Thomas addresses challenges in educating students for 21st century

thomas_hcOliver “Buzz” Thomas addressed how educators can prepare students for life in the 21st century world with global competition and a pluralistic society during the Appalachian College Association (ACA) Honors Program Conference.

Thomas, executive director of the Niswonger Foundation, was the keynote speaker for the opening dinner Friday of the second annual ACA Honors Program Conference hosted by Tusculum College. Representatives from nine colleges in Kentucky, North Carolina, Tennessee, Virginia and West Virginia attended the conference.

“Knowledge drives the world economy today,” Thomas said, adding that the majority of jobs in the United States are dependent on what an individual knows rather than what he or she does.

At the same time, education in other countries has caught up with what is found in the U.S, Thomas noted.

“It means that our students are competing with the whole world,” he said, leading to a question for educators of how they can prepare students to compete successfully in a world where there is someone who has the same skills but can do it at a lower cost.

Thomas said he had been giving much thought to that question and has had an “epiphany. Yes, we have to do math and science, raise standards and aim higher with more rigor and relevance at every level,” he continued. “Yet, if we do all that, we will still miss the boat.

“Think about people like Steve Jobs, Bill Gates and Albert Einstein. What distinguished these people from those around them that had the same intelligence and skills?”

Creativity was the distinguishing factor, Thomas said, and education needs to nurture this creativity in students. However, he said, when cuts are made in educational programs, those that are eliminated first are often the music, theater, and art programs that help nurture the creativity that helps students “soar, dream, imagine and create.”

The federal No Child Left Behind program was needed to set up an accountability system, he said. However, in the effort to bring the performance up of students who are doing poorly, it has meant that the brightest students are not being challenged to grow intellectually.

“At the end of the day, every student needs an IEP (Individual Education Program),” he said. Educators who work with honors students on whatever level are working with the individuals who will drive the economy in the future, Thomas added.

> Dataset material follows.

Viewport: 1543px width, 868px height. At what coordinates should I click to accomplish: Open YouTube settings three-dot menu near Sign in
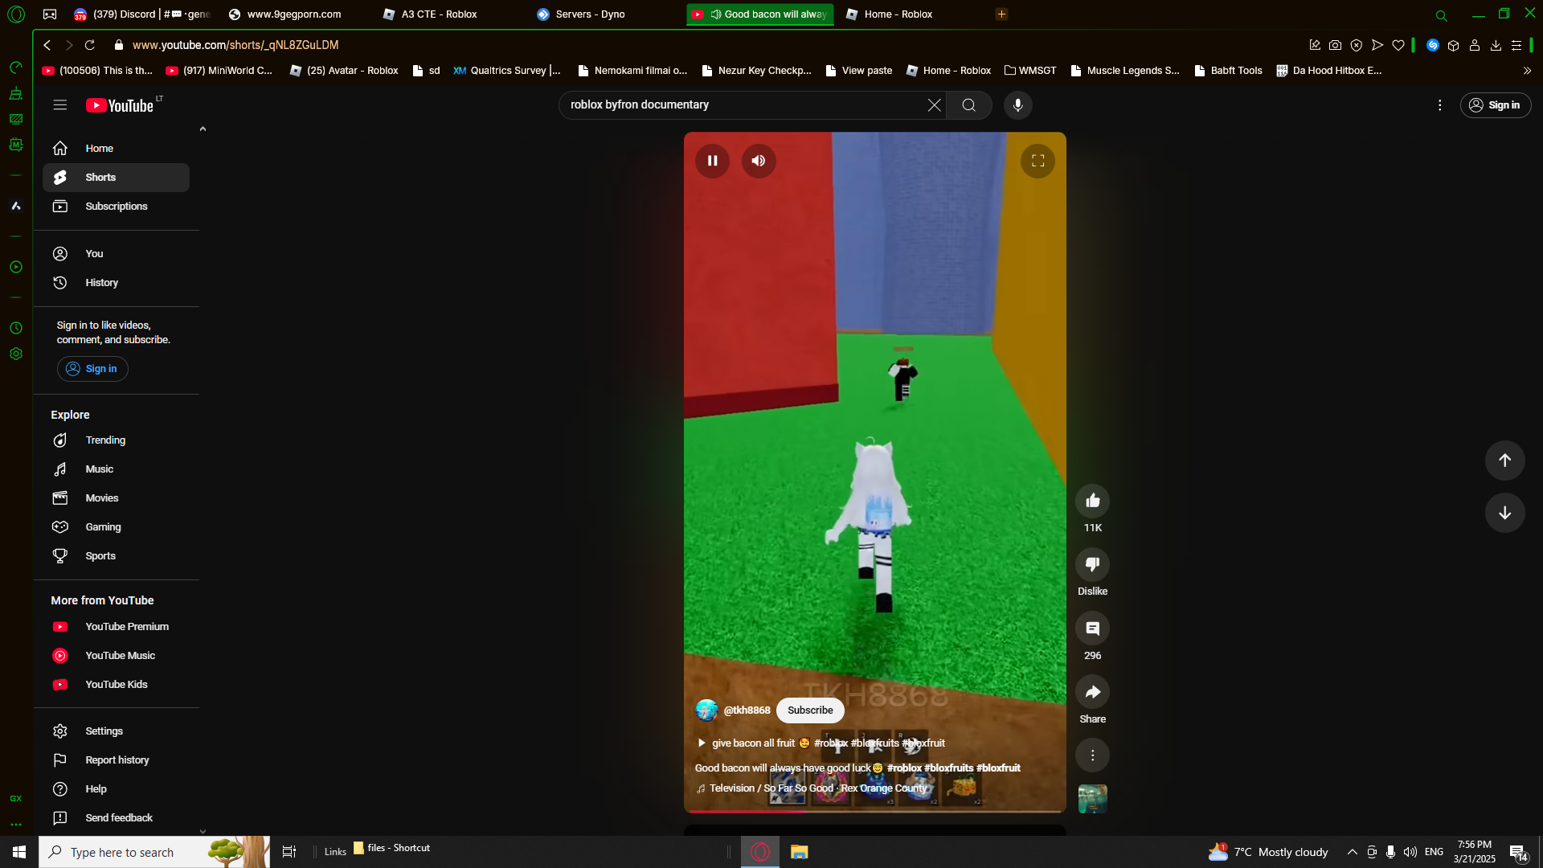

What has made the United States a great power is its large middle class, but Thomas said he fears that in the future the nation will look like Sevier County, where a few people are in control while most people work in service-related jobs with low pay.

Educators can help prevent this from happening and prepare students to be successful and prosper in two ways, he said.

One is nurturing students’ creativity through the arts and other programs, Thomas continued.  The other is to “keep resisting the temptation to treat education as if it is acquiring a body of knowledge. School is not about filling a bucket but about giving students the skills they need to reinvent themselves over and over,” he said.

Reinvention is important in an economy as today’s when people change jobs many times in their careers, Thomas said. Students need to learn how to find and use information, critically think, problem solve and work in groups, he continued.

Another challenge for educators, he said, is a civic challenge – to teach students to live civilly in a pluralistic society.

Rhetorically asking what makes a person an American, Thomas answered that it was not a place of birth, a race, a religion or a language, but an adherence to the principles and ideals found in the Constitution and Bills of Rights. Educators face the challenge of raising the next generation of Americans, he said. “It is teachers who will determine whether the American experiment of liberty will survive from this generation to the next.”

honorsconfOn Saturday, the Honors Conference included workshops on incorporating travel opportunities into the Honors classroom, incorporating service opportunities into the Honors classroom and incorporating scholarly opportunities such as research and publication into the Honors classroom. Among those presenting during the workshops were two Tusculum College professors Dr. Tom McFarland, associate professor of business administration, and Dr. Nancy Thomas, associate professor of English. Thomas is director of the Honors Program at Tusculum and McFarland serves on the Honors Council.